“Well, what if I’m 50? I knew it was now or never. I packed my bags and left for Kerala.” Ratna* said with pride and enthusiasm.
This line sums up the story of my dance teacher in Nagpur. Being born in a family of artists, she started training in Indian classical dance at a tender age. But, as life went on, she did as was told. At 19, she got married leaving no room for dance in her life. Years passed and the void remained unfulfilled until the day it struck her that now is the time. Without a care of what the world will say, she left for Kerala to be retrained in the only thing that made her feel complete – Dance.
While on one side is Ratna with her impulsive behavior, on the other is someone with a thought out plan. Radhika*, my mentor at my workplace in Nagpur is a woman who instantly commands respect because of her vast knowledge and experience in the field of mental health. When asked if she ever thought of having lived differently, she replies with an assuring smile that she wouldn’t have it any other way. After completing her graduation, she worked as a lecturer, got married, continued working along with raising her children, got back to academics to finish Post-graduation and a PhD. For her PG, she attended a residential college where she had to live and adjust with students almost 30 years younger than her. It’s not easy and many would chicken out but for some, age is actually just a number.
Often we find ourselves on autopilot – waking up in the same home, putting on the same clothes, taking the same transportation to the same old job and doing the same work we always did. What if that’s not something we wanted? Do we always have the courage to change the course of our life? Should we blame the social construct that defines life stages? Don’t we forget that all stages are inter-related and their accumulation becomes life.
Erik Erikson, a developmental psychologist, devised eight psycho-social developmental stages which talk about major qualities we develop at each stage. For example, in the first year, the infant develops a sense of trust when interactions seem reliable, caring and affectionate, or mistrust, depending on the case. In the second year, a sense of personal physical control and independence is developed in the infant. Success leads to feeling of autonomy while failure results in shame and doubt. From the third year, the child begins to assert control and power over their environment by planning activities, accomplishing tasks and facing challenges. In this manner, he/she grows into a teenager and finally gains adulthood learning new virtues at every stage. This does not mean that the learning of first year is forgotten. Rather, it forms the basis of learning for all the years ahead. Why, then, do we tend to isolate this learning?

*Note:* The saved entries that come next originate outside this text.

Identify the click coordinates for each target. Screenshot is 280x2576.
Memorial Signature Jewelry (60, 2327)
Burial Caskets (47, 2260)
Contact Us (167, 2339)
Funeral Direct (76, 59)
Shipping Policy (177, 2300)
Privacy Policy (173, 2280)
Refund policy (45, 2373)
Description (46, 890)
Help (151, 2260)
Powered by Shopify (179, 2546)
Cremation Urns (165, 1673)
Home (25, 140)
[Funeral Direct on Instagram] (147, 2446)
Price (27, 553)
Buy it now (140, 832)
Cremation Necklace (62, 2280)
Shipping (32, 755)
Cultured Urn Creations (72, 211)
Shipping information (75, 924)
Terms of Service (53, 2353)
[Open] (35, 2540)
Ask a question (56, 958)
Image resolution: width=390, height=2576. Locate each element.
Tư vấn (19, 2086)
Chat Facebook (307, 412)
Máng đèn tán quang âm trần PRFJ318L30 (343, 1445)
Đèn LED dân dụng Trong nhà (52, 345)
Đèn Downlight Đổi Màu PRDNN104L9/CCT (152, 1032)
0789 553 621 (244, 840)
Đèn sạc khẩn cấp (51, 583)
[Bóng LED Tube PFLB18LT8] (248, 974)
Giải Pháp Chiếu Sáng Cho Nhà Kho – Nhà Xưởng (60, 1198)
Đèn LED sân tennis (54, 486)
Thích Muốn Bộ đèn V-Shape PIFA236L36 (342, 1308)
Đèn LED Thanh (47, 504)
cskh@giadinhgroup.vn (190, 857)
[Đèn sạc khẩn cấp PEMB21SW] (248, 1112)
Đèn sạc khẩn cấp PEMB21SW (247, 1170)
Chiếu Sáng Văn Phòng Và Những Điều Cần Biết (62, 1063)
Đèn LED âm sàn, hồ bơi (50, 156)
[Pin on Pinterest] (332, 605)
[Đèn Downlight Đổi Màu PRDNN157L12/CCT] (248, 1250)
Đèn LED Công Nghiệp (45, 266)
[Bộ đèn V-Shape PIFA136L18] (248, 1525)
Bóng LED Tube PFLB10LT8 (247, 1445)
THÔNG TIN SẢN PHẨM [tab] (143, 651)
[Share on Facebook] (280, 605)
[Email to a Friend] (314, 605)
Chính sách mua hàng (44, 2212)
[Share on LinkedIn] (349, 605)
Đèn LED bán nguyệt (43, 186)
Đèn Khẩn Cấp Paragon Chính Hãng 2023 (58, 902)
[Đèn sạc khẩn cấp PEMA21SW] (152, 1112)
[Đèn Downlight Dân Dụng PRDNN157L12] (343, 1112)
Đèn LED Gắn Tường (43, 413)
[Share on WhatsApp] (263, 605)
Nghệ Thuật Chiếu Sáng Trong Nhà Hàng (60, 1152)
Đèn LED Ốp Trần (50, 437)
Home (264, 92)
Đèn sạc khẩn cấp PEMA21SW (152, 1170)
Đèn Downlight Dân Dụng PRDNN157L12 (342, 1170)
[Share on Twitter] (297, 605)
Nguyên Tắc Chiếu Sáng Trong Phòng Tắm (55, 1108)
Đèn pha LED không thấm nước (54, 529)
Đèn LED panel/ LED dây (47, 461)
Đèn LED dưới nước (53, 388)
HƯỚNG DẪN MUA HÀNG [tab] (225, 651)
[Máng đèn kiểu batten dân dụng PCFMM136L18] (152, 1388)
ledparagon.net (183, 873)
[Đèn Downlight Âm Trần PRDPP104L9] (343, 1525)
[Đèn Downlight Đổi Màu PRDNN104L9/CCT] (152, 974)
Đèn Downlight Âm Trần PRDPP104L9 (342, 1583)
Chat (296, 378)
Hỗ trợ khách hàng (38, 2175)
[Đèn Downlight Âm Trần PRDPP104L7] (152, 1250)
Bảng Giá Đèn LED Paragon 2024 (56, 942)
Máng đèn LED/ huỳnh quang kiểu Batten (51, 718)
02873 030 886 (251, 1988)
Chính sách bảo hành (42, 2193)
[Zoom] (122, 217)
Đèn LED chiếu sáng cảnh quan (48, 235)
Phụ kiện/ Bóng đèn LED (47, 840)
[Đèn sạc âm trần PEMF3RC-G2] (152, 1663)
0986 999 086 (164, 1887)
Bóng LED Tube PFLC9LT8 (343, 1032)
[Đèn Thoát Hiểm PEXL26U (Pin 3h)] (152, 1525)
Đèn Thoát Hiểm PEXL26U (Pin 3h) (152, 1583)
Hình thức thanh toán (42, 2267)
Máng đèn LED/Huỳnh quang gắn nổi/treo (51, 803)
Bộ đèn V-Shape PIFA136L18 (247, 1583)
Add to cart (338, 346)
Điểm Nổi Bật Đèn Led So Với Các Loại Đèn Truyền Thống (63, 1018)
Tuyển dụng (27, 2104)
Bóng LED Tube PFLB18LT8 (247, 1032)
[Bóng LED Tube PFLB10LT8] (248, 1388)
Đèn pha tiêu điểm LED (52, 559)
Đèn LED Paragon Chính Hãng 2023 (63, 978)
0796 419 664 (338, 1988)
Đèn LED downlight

As we grow up, our desires keep changing and the courage to follow those desires also fluctuates, but in order to know what you want, you need to be clear on what you don’t want. This contrast is an inevitable part of the process. It is always easier to listen motivational talks of “It’s never too late” and get pumped up for a few hours or even a day but then what? How do we ensure that the we stay motivated? It’s the initial step that’s the most difficult and crucial. When we learn to ride a bicycle, it’s usually a horrifying experience. Striking a balance is difficult but with time, we are able to push ourselves, find our equilibrium, get rid of the fear and just ride. This simple analogy holds true in most situations. Reiterating or defending why we didn’t act on our dreams is futile. We need to start where we are, without gong back in the past. Looking for a solution-oriented or an optimistic approach helps, because saying, “I want this but it’s too late” contradicts itself.
There have been times when I regretted not doing certain things earlier in life. The thoughts came like a gushing wave, soaking me completely in remorse. It looked like walking all the way without taking the roundabout that should have been taken long ago. But somehow, it is only after walking so long that the importance of that roundabout is apparent.
At this moment, I have no underlying texts to any of my narratives. This feels like exactly where I want to be NOW, unsure of future though. However, I really hope that I’m as courageous as my dance teacher, my mentor and all those people who were never afraid to open a new chapter of a new book in their journey called life!